这下轮到沈清惊讶了。她猛地抬起头看向黑暗处,
“你是谁?你怎么知道我?”
难不成是上神界受罚的人?还是这个位面的天道使者?
沈清脑子里首先想到的就是自己最原本的身份,
一想到自己有暴露身份的风险,唯恐波及整个位面秩序正常运转的沈清整个人的气势顿时就变了,原本看起来呆头呆脑的小萝莉一瞬间就变成了一柄即将出鞘的利剑,原主的人格瞬间被挤压到了角落里,一闪而逝的杀气连书生跟小狐狸呆着的虚空都受到了波及。
尽管只是一霎那的震荡,还是让两个非人类都感受到了莫大的压力。
小狐狸紧紧扒拉住书生,吱吱乱叫,
“这怎么了?难不成这虚空每个月也有那么几天?”
书生下意识地按住了身上的小狐狸,比起什么都不知道的小狐狸她显然更加震惊,
“怎么会......上神不是......”
“上神?什么上神?你难道还认识神吗?”
小狐狸一下子抓到了重点,蓬松的尾巴扫了扫书生的脸,
“你跟那位大人到底是什么人?”
这两个人怎么越看越不简单呢?
惊觉自己说了什么的书生倏地回过神来,心中暗叫不好,又惊又怒之下转过头看着小狐狸,平日里和善的婴儿脸上再不见一点玩笑之色,有的只是与沈清如出一辙是冰冷与威势,
“你不过是本官的宠物,宠物要做好自己的分内之事,如若僭越便失去了你存在的意义,我便可将你就地抹杀!”
不知不觉拿出那套做官时的架子后书生又有些头疼。
怎么又把那些个架子捡回来了?这下真是越抹越黑。
她看了眼狐狸眼中流露出的惊愕和失落,最终还是不忍心的转过了头,微微放缓了语气,
“你......不该你问的不要多问。”
说到底,上神界的人哪有一个是真正的善茬,久居高位者看待下位面的生灵总会带着一种威压与高高在上之感,即使是跟着沈清这么长时间了书生还是没能扭转过来这个习惯,只是因为这种与生俱来的荣耀感是刻在每个上神界之人骨子里的,磨灭不了的。

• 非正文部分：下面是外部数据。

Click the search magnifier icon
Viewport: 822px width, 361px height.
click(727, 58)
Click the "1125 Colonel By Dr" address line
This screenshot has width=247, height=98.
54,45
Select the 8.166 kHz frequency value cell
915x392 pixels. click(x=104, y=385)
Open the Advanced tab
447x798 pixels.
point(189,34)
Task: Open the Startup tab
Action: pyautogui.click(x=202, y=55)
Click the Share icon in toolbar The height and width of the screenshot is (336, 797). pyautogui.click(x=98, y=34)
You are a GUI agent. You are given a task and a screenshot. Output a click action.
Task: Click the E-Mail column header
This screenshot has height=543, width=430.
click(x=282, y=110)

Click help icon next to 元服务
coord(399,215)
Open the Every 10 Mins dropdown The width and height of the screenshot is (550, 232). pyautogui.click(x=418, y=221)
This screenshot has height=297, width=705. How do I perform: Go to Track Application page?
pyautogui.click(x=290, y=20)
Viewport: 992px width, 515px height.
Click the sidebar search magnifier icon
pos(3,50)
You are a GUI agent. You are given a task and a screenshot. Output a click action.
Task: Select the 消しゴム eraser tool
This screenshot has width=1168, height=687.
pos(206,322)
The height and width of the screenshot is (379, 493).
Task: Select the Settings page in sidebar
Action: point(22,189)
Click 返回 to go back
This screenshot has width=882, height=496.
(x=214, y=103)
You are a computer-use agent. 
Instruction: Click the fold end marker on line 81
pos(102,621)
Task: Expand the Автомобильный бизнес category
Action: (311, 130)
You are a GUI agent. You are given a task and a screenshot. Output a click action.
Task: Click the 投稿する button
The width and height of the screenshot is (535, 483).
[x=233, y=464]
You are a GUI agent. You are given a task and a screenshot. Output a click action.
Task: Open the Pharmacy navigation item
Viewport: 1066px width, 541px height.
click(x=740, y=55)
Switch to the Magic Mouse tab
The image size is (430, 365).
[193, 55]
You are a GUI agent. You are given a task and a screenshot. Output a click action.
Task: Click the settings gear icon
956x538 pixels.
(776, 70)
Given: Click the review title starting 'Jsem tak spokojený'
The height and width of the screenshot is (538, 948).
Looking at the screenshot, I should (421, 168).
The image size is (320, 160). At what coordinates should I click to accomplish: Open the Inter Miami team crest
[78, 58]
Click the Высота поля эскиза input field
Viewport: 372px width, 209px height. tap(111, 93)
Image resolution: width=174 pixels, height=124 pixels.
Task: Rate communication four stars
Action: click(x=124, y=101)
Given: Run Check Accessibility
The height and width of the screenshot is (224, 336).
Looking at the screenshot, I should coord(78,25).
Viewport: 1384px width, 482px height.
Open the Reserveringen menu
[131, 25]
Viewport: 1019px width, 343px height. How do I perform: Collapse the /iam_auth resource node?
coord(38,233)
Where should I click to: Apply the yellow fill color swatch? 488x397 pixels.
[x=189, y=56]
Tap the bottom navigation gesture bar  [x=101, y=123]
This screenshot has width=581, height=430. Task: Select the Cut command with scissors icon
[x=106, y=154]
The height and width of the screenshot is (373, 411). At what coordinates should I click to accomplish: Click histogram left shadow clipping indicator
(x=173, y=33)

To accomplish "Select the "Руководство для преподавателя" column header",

就像是现在的沈清,即使是没有了原来的神力,杀伐之神仍然是那个杀伐之神,即使是不想承认,但沈清的身上总是带有上神界的影子,这一点无论是万年前还是万年后都从未变过。
黑暗中的人对沈清的转变没有丝毫的惊讶,反而是悠闲的说了一句,
“看来即使是没了记忆,你还是那个你啊。”
“介绍一下——我都记不得这是多少次了——我是魔堡真正的主人,跟你同一批诞生自我意识的游戏NPC,如果你不介意的话可以叫我‘零’——这是我给自己起的名字,是不是很好听?”
拥有自我意识的NPC?
难不成“沈清”还不是原主真正的身份?
沈清没有轻易放松,眼睛仍然是紧紧盯着面前的黑暗,嘴里答道,
“还行,你喜不喜欢关我什么事?”
“哎呀呀,小阿清还是这么警惕啊!”
暗处的人夸张的叫了起来。也看不见他有什么动作,沈清面前的大片黑暗开始迅速退去,哗哗啦啦的像是水流动的声音,空气中潮湿咸腥的味道也淡了一些,沈清终于看清了说话的人。
一个穿着波米希亚风格红衣的男人端坐在一具动物骨骸上,衣料上勾勒着看似杂乱的纹饰,一头清爽的短发是正宗的华夏黑,倒是那张脸看起来有几分混血的意思,跟江宴一般的深邃立体。
沈清对于一堆数据不是很感兴趣,她大概扫了一眼零之后就坐在了倒数第二节台阶上,仍然呆在油灯可及围内没有下去。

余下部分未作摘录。